Fast signed multiply
From Nesdev wiki
The following code multiplies two 8-bit signed integers, of range (-64..+64). The output is a signed 16-bit result, in range (-4096..4096). It uses a 256 byte lokup table, but is quite fast.
;Fast table driven signed multiply routine
;It multiplies Y with A, and relies on the mathematical fact (a+b)^2-(a-b)^2 = 4*a*b
;Also both inputs and outputs are SIGNED and are never supposed to be outside of the range (-64; +64)
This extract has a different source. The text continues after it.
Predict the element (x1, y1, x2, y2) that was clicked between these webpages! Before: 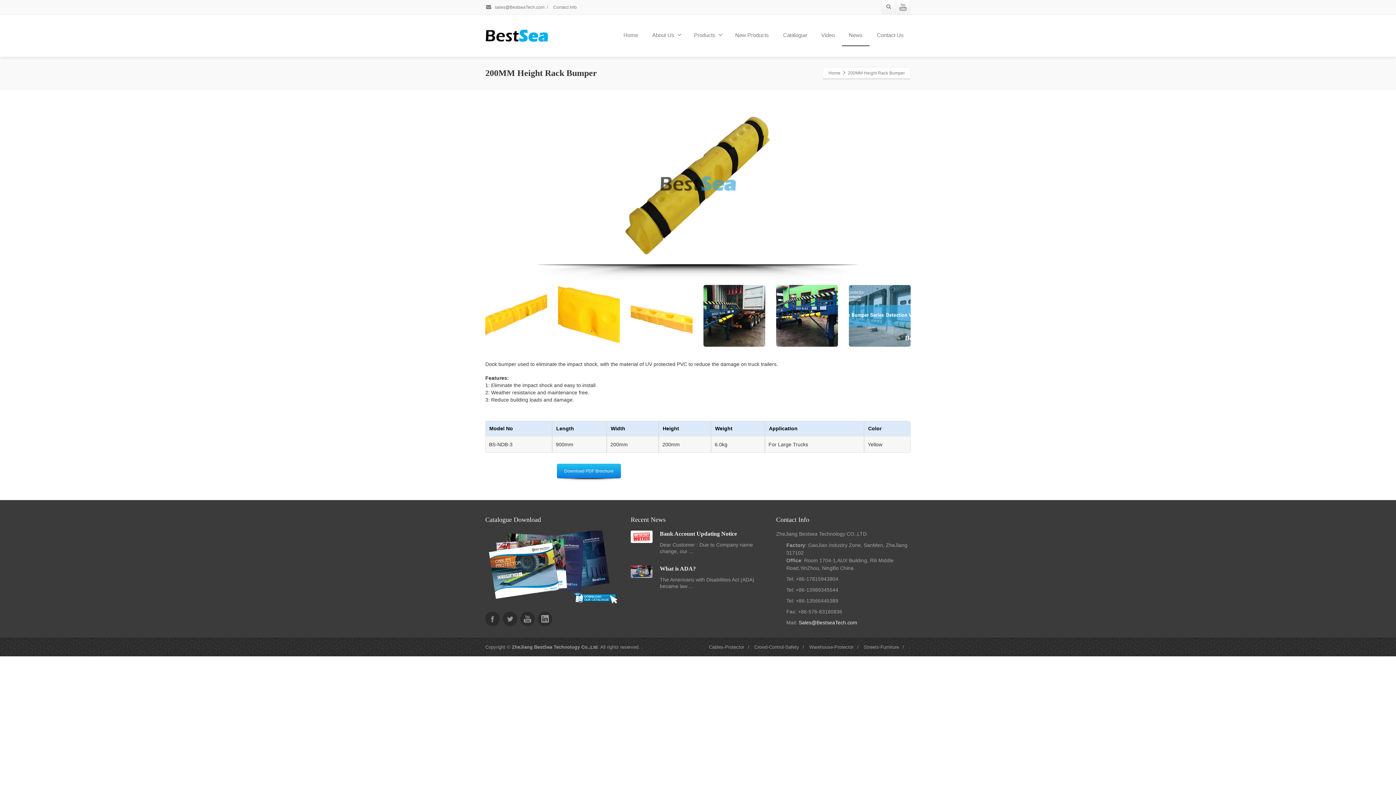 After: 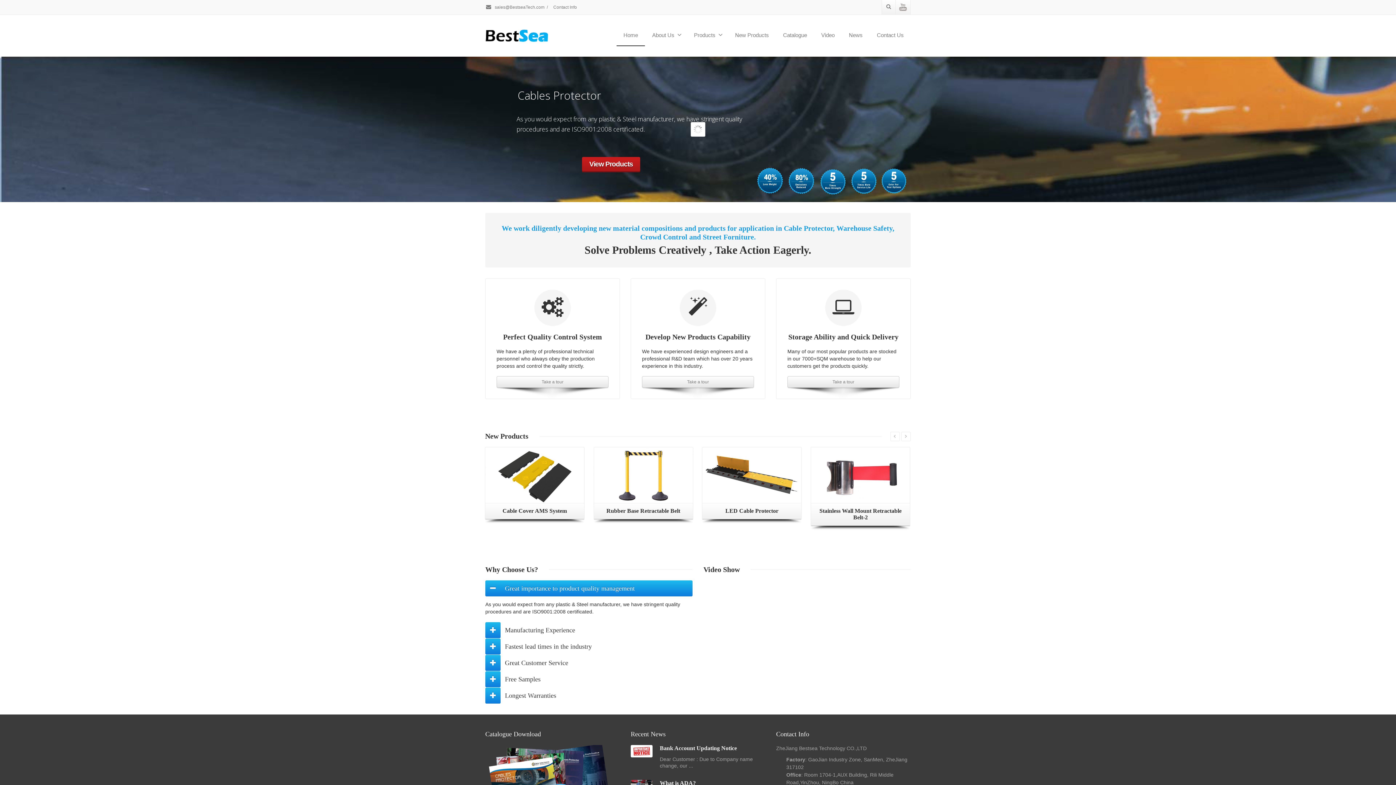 Action: bbox: (485, 14, 548, 56)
;Return with YA = 4*A*Y (result can be shifted as necessary)
Multiply
sty Temp
pha
clc
adc Temp ;Add two multiplicands together
bpl +
eor #$ff
clc
adc #$01 ;If result is negative, force it to be positive
+ asl A
tax ;The square of a negative number is equal to its pos counterpart anyways
pla
sec
sbc Temp ;Compute difference of two multiplicands
bpl +
eor #$ff ;Again, force the result to be positive
clc
adc #$01
+ asl A
tay
lda SquareTbl,X
sec
sbc SquareTbl,Y ;Compute (a+y)^2-(a-y)^2
pha
lda SquareTbl+1,X
sbc SquareTbl+1,Y
tay
pla
rts
;This is a square table for the multiply routine
;Note that this macro is for WLA-DX, but can be adapted
;For most assemblers
SquareTbl
.def i = 0
.rept 128
.dw i^2 ;Create a square table with 128 word entries
.redef i i+1
.endr
.ends